#### Your goal:
Type out the entries again, matching each one exactly.

#### Data to process:
--------------------------------
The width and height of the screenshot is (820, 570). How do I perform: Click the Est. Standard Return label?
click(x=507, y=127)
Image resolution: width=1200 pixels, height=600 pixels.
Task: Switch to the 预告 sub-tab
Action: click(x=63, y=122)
--------------------------------
#### Task answer:
The width and height of the screenshot is (820, 570). How do I perform: Click the Est. Standard Return label?
click(x=507, y=127)
Image resolution: width=1200 pixels, height=600 pixels.
Task: Switch to the 预告 sub-tab
Action: click(x=63, y=122)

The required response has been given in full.